My childhood bedroom was decorated with a butterfly motif. I had a canopy bed with a butterfly cover and bedspread and butterfly wallpaper. In my childhood play I enjoyed having these lovely fairy-like creatures around me with their delicate, transparent wings and fantastical beauty. In my early science classes I learned about their amazing life cycle and have often found inspiration from the quote “If nothing ever changed… there would be no butterflies.”
In reviewing the Cooper-Hewitt, National Design Museum's collection I was excited to discover in the Wallcoverings Department a few butterfly themed objects. In 1955, S. Stanley Sogg donated to the museum a set of 10 objects. In the set there are four papers made in Japan in 1954, most likely designed to be used on shoji screens, room dividers or window coverings.
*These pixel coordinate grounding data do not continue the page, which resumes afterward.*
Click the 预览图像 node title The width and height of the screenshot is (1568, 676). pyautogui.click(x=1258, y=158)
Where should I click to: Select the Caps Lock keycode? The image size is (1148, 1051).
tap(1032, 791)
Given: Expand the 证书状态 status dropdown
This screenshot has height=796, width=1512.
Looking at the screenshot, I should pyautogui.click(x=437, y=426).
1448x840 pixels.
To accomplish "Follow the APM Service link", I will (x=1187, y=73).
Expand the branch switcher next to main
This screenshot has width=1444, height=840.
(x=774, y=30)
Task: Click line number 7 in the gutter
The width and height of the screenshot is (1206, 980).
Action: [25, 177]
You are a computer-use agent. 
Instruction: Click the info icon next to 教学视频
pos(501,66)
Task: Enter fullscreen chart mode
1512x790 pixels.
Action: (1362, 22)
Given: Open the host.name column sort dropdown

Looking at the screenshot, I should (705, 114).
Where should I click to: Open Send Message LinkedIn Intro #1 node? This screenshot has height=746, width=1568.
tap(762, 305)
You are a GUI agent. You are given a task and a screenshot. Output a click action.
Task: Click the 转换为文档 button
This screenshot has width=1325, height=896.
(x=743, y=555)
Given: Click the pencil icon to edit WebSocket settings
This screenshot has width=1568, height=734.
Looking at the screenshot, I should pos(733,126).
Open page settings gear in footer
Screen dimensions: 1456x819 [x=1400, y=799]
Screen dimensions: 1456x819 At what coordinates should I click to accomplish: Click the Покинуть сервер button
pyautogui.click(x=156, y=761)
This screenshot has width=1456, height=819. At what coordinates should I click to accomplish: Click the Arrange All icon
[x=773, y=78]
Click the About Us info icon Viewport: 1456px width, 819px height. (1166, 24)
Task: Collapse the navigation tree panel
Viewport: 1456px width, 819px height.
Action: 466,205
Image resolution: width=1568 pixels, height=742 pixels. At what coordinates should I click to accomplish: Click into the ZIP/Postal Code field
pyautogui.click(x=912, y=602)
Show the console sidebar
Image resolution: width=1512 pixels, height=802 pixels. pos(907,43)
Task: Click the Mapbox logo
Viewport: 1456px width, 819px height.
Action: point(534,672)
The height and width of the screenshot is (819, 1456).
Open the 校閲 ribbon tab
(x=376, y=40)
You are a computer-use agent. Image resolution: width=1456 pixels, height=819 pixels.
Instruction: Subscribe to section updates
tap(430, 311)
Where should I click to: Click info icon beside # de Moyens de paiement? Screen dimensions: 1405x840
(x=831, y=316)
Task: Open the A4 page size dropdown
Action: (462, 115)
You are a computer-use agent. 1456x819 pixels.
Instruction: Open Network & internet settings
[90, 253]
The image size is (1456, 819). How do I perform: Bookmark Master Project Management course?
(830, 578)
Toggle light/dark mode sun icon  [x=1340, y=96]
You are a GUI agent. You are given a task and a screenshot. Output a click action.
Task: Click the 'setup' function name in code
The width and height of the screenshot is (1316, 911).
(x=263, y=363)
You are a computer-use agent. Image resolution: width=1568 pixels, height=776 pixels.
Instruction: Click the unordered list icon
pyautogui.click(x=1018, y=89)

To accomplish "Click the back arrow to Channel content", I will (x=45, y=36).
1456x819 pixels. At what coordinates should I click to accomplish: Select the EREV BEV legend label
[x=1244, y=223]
The papers' use of butterflies stood out to me because it looked similar in texture and style to my childhood canopy bed. However, on closer look I discovered a major difference--there are real butterflies in these objects! All four of these papers include real leaves and butterfly wings, and three are made of silk while one is made of rice paper. The Japanese papers using silk contain butterflies and leaves laminated between rice paper and silk which creates a nice transparency with some durability. Due to the variety of the butterflies and leaves each roll produces a gradation of tones and values. Other elements were added to some of the silk pieces including specks of silver and gold.